Speriamo che le istituzioni tengano conto del loro ruolo,
considerando che il Recovery Fund dedicherà il 30 per cento delle risorse
all’ambiente… Ce lo auguriamo, anche perché utilizzano macchine innovative,
con consumi a impatto minimo sull’ambiente: dalle prove che abbiamo eseguito a
livello sperimentale è emerso che, utilizzando mezzi innovativi, si riducono
notevolmente i consumi di carburante e le emissioni inquinanti.

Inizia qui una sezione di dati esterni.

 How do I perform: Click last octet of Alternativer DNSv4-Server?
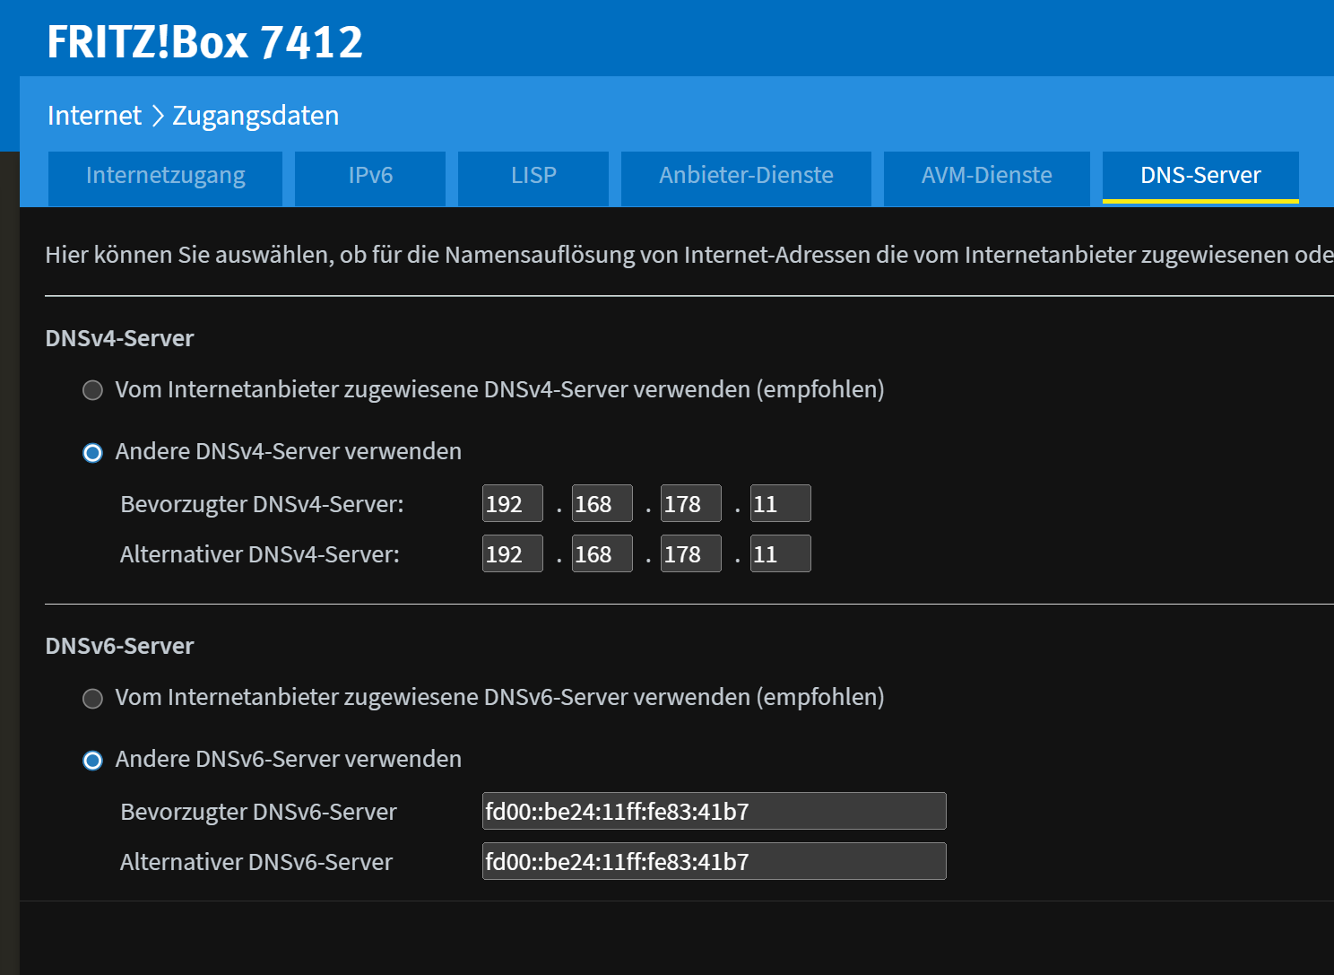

Nell’ultimo periodo stiamo promuovendo la definizione di
“agromeccanici”, perché il termine “contoterzisti” può evocare l’idea di avere soltanto
un ruolo di passaggio nella trasformazione di prodotto. Invece, gli
agromeccanici sono coloro che lavorano in modo trasversale al servizio delle
aziende agricole con le macchine e le attrezzature più qualificate. E, come
U.N.I.M.A. Ferrara, vogliamo sottolineare i nostri servizi a valore aggiunto:
abbiamo l’obiettivo di caratterizzare il nostro lavoro come coloro che sono al
fianco e a sostegno della crescita delle aziende associate, le quali, a loro volta,
si caratterizzano come coloro che danno sostegno alla qualità del lavoro,
ovvero come custodi del territorio e dell’ambiente.